The episode’s highlight is Frank’s “subtle” disguise: a flamboyant, bewigged Andy Warhol character named Ango Gablogian, who pronounces everything on display as “bullshit” or “derivative,” only to buy the portable air conditioning unit.

As much as the gallerist is enthralled by “Ango,” she isn’t interested in buying anything from the gang. “I rent an art gallery, or more accurately, my parents rent one for me,” she admits.

Believability rank: 10/10

15. Sex and the City, “Pilot” (1998) 

In the 1998 pilot of Sex and the City, art is used, primarily, as a surefire tool to pick up women. The episode includes this epic pick-up line: “Want to go back to my place to see the Ross Bleckner?”

The line is uttered by “toxic bachelor” Capote Duncan (Jeffrey Nordling) in his effort to persuade gallerist Charlotte York (Kristin Davis) to come home with him. She balks—until she learns some essential information.

Charlotte: “What year was it painted again?”

Capote: “’89.”

Charlotte: “Well… maybe just for a minute.”

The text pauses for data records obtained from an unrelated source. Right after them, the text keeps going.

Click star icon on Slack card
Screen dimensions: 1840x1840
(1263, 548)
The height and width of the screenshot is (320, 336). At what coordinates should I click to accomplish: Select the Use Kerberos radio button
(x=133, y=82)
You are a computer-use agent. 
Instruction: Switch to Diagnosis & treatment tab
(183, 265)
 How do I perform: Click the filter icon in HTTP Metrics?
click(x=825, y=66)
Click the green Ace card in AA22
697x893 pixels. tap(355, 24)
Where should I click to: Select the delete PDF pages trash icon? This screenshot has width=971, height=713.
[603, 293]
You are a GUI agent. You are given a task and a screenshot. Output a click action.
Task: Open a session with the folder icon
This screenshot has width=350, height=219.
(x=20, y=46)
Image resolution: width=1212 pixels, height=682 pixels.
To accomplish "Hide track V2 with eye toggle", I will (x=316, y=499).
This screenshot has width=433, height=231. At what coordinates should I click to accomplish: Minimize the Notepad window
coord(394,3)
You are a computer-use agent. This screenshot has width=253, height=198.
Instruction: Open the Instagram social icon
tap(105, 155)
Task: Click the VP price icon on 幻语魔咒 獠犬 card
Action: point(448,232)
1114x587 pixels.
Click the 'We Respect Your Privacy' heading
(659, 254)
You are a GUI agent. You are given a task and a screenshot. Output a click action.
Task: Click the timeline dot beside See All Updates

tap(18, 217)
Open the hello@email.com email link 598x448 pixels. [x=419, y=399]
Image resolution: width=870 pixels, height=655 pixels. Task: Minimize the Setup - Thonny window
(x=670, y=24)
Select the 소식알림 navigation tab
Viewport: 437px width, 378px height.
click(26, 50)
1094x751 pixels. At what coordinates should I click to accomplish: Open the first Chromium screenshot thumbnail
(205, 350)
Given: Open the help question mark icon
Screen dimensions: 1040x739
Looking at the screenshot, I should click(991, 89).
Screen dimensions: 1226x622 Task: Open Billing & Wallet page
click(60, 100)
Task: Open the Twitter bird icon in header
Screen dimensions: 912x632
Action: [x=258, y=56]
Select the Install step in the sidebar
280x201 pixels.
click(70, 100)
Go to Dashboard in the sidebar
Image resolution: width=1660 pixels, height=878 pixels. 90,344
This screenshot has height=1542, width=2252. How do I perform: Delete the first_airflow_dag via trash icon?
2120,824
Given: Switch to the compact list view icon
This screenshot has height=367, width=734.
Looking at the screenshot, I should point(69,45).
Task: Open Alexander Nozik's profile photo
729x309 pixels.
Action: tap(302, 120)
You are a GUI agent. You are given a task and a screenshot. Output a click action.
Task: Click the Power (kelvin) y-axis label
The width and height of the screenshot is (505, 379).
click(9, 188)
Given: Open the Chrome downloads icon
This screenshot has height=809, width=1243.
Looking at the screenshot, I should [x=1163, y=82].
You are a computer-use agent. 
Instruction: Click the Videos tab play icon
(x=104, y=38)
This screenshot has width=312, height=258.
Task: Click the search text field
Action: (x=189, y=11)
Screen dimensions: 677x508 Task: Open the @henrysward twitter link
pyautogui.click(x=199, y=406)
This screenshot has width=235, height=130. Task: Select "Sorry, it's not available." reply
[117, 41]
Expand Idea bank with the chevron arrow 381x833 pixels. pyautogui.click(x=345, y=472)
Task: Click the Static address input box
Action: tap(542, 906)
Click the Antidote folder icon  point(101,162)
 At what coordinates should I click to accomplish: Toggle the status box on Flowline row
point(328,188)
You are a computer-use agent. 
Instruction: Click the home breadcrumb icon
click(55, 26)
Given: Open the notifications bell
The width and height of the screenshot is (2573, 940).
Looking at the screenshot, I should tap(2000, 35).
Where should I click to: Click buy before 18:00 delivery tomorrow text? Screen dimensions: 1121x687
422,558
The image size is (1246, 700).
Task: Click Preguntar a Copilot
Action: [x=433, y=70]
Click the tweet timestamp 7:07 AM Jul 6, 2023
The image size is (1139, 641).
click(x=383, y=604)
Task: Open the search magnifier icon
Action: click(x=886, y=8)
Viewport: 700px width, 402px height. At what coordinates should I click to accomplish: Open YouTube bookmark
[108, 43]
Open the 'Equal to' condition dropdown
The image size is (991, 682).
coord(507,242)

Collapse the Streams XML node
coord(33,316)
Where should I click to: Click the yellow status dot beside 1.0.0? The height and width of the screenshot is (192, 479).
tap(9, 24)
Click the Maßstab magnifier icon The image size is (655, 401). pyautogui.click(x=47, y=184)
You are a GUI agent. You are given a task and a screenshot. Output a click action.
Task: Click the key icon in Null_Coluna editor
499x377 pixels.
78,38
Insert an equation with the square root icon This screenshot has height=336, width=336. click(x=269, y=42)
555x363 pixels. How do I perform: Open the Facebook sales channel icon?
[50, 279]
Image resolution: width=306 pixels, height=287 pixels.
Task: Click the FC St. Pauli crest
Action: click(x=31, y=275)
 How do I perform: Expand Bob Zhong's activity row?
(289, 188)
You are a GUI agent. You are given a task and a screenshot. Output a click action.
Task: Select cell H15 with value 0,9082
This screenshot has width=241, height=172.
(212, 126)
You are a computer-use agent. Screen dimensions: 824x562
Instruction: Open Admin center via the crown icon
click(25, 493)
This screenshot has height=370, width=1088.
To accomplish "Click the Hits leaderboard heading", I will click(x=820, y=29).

The plot keenly captures a particular brand of New York finance guy for whom art is little more than a trophy. It also reminds us that there was a moment in time when Ross Bleckner was a big enough name that the mere mention of him could conceivably get a woman to sleep with you. More importantly, it gets the nitty-gritty right. Charlotte tells Capote that “this could easily go for $100,000.” According to the artnet Price Database, a very similar work sold in 2007 for $121,000. Someone give that writer a raise!